◆ Фрагмент документа:
Сара (стоит крайняя слева) с друзьями. Внизу первый слева - Михаил Погреб, будущий муж Сары

 

     Стихи писать перестала. Жила ими всю жизнь. И как читатель. Усталая, голодная, с малярией, с туберкулезом, двумя детьми, которых растила без всякой помощи, с больным мужем-инвалидом войны, – по ночам стихи читала. И как филолог, специалист по поэтике. Курсовую работу во время войны, в Алма-Ате, писала по поэме Бориса Пастернака "Спекторский". Там же, в Алма-Ате, в литературном кружке, подружилась с Дорой Шток, которую потеряла на целых полвека – и Дору, и Марика Черкасского, и Валю Рабиновича арестовали, когда Сара была уже в Кзыл-Орде, а в Израиле, в журнале "22", прочла статьи, подписанные Дорой Штурман, сказали, что автор живет в Иерусалиме, захотелось поблагодарить, узнала ее телефон, позвонила, разговорились. Одна была Шток, другая – Бронисман. Теперь одна – Дора Моисеевна Штурман, другая – Сара Абрамовна Погреб. Встретились. Книги Доры Штурман знают во всем мире. Дора прочитала Сарины стихи, сказала: "Это я их написала". И отправила в Америку, в альманах "Встречи". Напечатали. Издатель, Валентина Алексеевна Синкевич, пишет:

"Встречи", увы, не гонорарное издание, но поэты получают один авторский экземпляр ежегодника. Только таким образом мы не тонем – вот уже 15 лет. С большим наслаждением прочла Ваш поэтический сборник "Я домолчалась до стихов". Осталось радостное чувство приобщения к настоящему искусству. Я рада познакомиться с хорошим и новым для меня поэтом…"

     Поэзия хорошая, как музыка – хорошая, как живопись – хорошая, – бесценна. Но при жизни настоящему поэту надо бы платить за даруемые нам, всему миру – звуки, краски, слова и знаки препинания меж ними.

Записи из источника данных
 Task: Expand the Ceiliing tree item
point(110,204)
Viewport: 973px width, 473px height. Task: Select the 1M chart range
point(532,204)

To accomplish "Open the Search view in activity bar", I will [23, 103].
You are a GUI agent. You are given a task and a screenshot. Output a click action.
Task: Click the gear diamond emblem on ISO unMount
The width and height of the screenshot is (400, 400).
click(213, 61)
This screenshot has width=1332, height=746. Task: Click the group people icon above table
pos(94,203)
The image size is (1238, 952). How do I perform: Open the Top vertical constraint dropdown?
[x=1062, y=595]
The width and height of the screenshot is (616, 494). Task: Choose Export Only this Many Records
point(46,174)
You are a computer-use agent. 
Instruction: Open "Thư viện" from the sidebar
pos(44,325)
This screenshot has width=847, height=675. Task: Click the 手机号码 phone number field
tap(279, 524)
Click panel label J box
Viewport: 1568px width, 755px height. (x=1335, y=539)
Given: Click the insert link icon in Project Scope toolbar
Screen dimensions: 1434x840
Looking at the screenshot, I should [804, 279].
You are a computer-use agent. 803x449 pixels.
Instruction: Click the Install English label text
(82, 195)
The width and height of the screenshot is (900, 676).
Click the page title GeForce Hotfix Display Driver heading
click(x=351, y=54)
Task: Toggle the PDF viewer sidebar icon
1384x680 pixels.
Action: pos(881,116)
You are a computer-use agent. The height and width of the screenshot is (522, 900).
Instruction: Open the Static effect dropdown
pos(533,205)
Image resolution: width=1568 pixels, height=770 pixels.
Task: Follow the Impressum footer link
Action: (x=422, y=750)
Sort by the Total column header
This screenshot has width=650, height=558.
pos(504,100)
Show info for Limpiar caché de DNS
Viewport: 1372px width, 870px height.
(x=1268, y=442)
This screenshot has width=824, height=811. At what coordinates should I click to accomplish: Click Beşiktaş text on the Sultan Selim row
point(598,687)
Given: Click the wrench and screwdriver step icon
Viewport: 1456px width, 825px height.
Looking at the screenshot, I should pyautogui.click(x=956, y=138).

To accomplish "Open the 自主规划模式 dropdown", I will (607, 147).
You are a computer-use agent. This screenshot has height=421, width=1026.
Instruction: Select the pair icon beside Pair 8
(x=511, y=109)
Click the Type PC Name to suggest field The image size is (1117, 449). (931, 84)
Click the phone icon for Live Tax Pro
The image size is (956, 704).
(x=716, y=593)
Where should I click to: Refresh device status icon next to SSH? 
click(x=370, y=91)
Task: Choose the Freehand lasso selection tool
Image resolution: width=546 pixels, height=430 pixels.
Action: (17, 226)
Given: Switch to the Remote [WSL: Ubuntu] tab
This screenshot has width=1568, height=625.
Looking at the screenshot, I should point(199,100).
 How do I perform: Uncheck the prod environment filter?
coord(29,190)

◆ Цель:
Продолжите текст о Саре Погреб и её стихах, начав сразу после его последнего предложения.

◆ Ответ к заданию:
     Был Харьковский университет. Киевская аспирантура. Преподавание в Запорожском пединституте. Работа в школе. Из работ – реферат по Андрею Белому. Диссертация о Тютчеве. Ранний Маяковский. Поздняя Цветаева… В разные годы – разные темы. И всегда – неподходящие. И все – тупик. Тютчев – тема непроходная. Рядом с Маяковским посмела поставить Блока? – космополитка! Новая диссертация, прошли годы, в МГУ: "Тема войны у Маяковского". В жизнь вошли замечательные люди: Лидия Моисеевна Поляк, из ученого совета МГУ, жена филолога Аванесова, вскоре ее уволили; профессор Леонид Иванович Тимофеев, пришел на защиту на костылях, а на 4-й этаж подняться не смог, письмо передал; Виктор Дувакин, позднее общественный защитник на процессе Андрея Синявского, он был ее оппонентом, дал высокую оценку, очень хвалил. Защиту провалили: небезызвестный зав. кафедрой советской литературы Метченко и иже с ним… Лицом к лицу увидела, что такое реакция, звериные лица, антисемитизм, чтобы потом, по ночам, вглядываться, вдумываться. Что было? Все было. Кровохаркание, туберкулезный институт после "космополитки", инсульт после чистилища в МГУ… Когда крутило в центрифуге, дано было ей в ощущение, что вот-вот все кончится, а она еще "словечка не сказала, пока еще бродила тут". Что спасло? Чужое горе. Лидия Моисеевна Поляк привезла ее на дачу и показала своего сына-дауна. Шестнадцать лет страданий. Беспощадно бросила: "А вы убиваетесь из-за диссертации…"
 

 

Сара Погреб в 1960-е гг.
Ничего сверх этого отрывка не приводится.